| Exercise instructions |
**A.** In the passage on manufacturing, write out everything from "The gloomy remarks" down to "of those developments.", swapping "coke" for "coal" wherever it appears.
**B.** According to the passage on manufacturing, what pressures did the foundry industry face only a couple of years ago?

| Extract to read |
::::::::

It is a tribute to the Government and their macro-economic policy, and the low interest rates and benign local economic environment that they have sustained, that manufacturing industry is surviving despite all the difficult international economic pressures. We can only speculate on what would have happened if manufacturing industry, having been confronted with the situation that arose under the Conservative Government 13 or 14 years ago, with interest rates at 10 and 15 per cent., had also faced the combination of international economic circumstances that it faces now. We would have experienced economic Armageddon: that, I think, goes without saying. It is indeed a tribute to the Government's management of the economy that notwithstanding those difficult international economic circumstances, they have managed to sustain employment and output. Our economy is seen by the rest of Europe as the most successful in western Europe and the G8. Thirteen or 14 years ago, we were regarded as the sick man of Europe in the context of a far more benign international economy.

The gloomy remarks about manufacturing are not reflected locally. My constant dialogue with the foundry industry has informed me that the industry is doing better, is more optimistic and has better prospects than has been the case for nearly a decade. Only a couple of years ago it was confronted with soaring scrap metal prices, a dearth of coke supply and a rise in other raw material costs. Those pressures have now been alleviated, partly as a result of the DTI's work through Europe and the World Trade Organisation in negotiating with China, which is now releasing more coke on to the market. The deceleration in the Chinese economy over the past year has taken some of the pressures from raw material prices, as well. Industrial prospects are much better locally, partly because of those developments.

::::::::

| Pointing records for text and on-screen elements |
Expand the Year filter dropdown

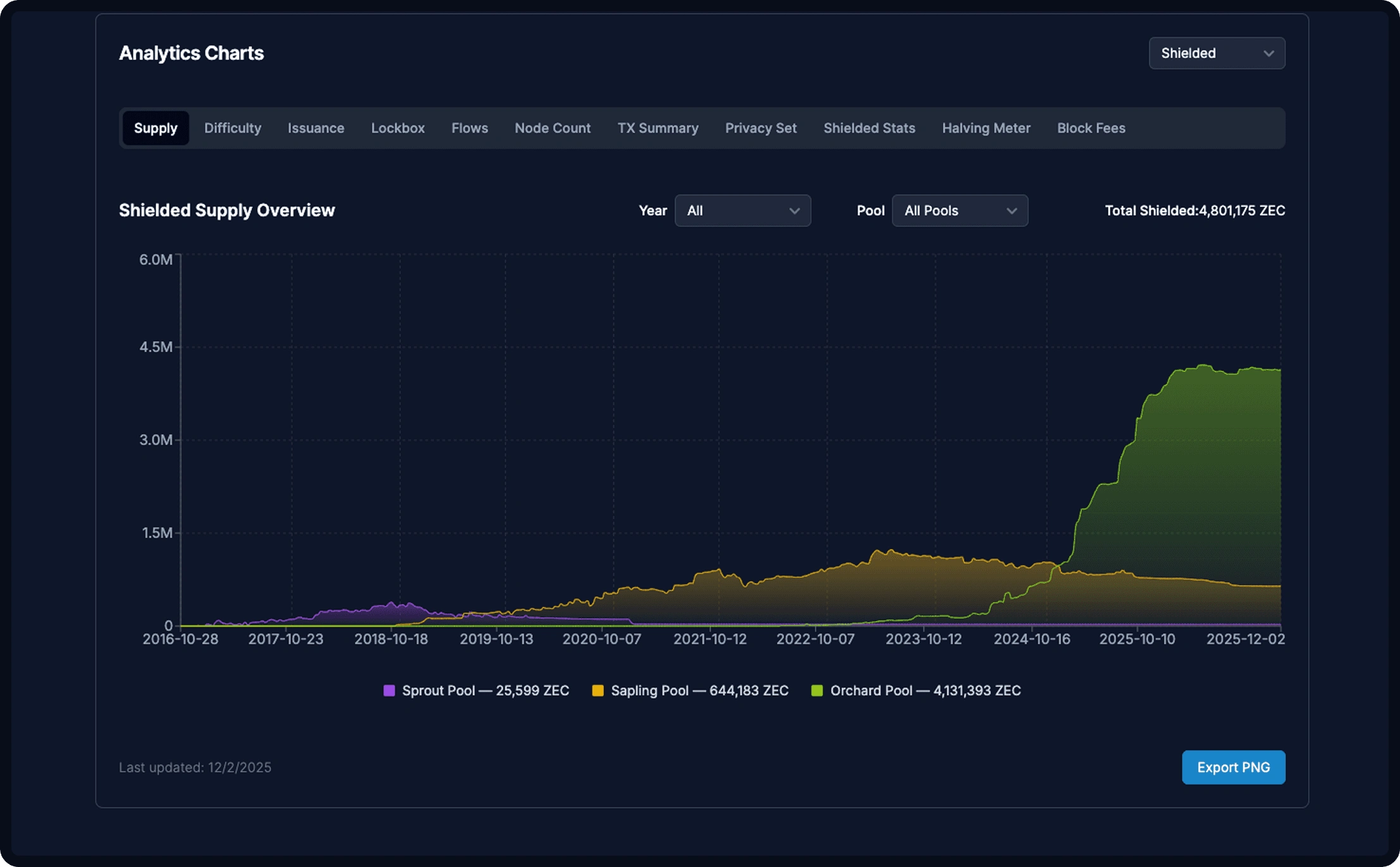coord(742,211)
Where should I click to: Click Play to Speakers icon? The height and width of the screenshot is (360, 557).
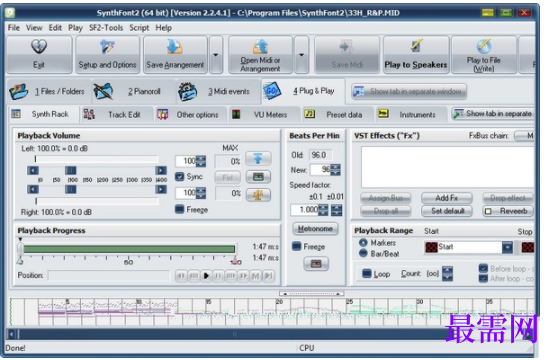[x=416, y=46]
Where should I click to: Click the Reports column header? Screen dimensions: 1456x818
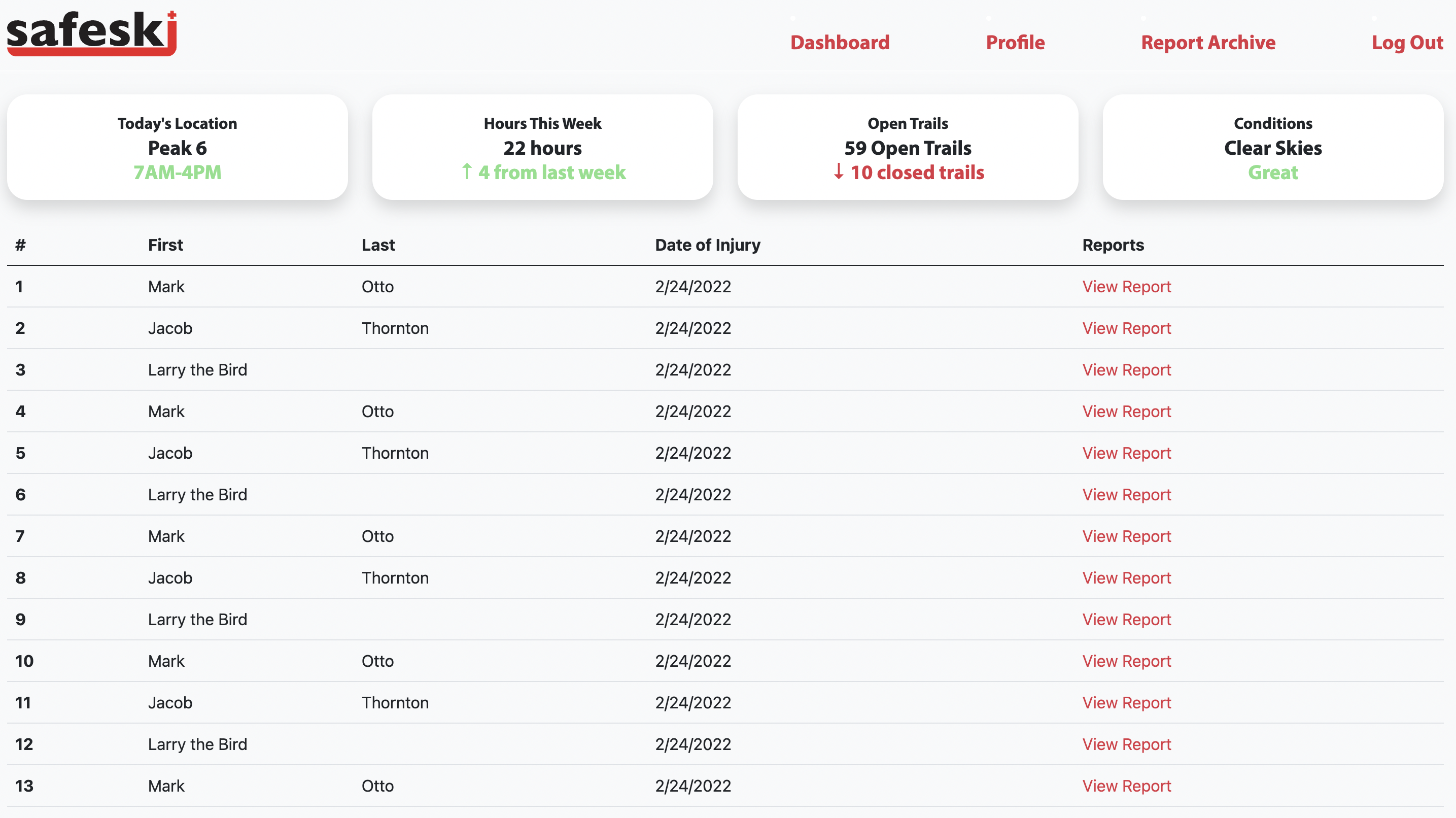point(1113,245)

::::::::

| Solutions to the exercise |
**A.**
The gloomy remarks about manufacturing are not reflected locally. My constant dialogue with the foundry industry has informed me that the industry is doing better, is more optimistic and has better prospects than has been the case for nearly a decade. Only a couple of years ago it was confronted with soaring scrap metal prices, a dearth of coal supply and a rise in other raw material costs. Those pressures have now been alleviated, partly as a result of the DTI's work through Europe and the World Trade Organisation in negotiating with China, which is now releasing more coal on to the market. The deceleration in the Chinese economy over the past year has taken some of the pressures from raw material prices, as well. Industrial prospects are much better locally, partly because of those developments.

**B.** Soaring scrap metal prices, a dearth of coke supply and a rise in other raw material costs.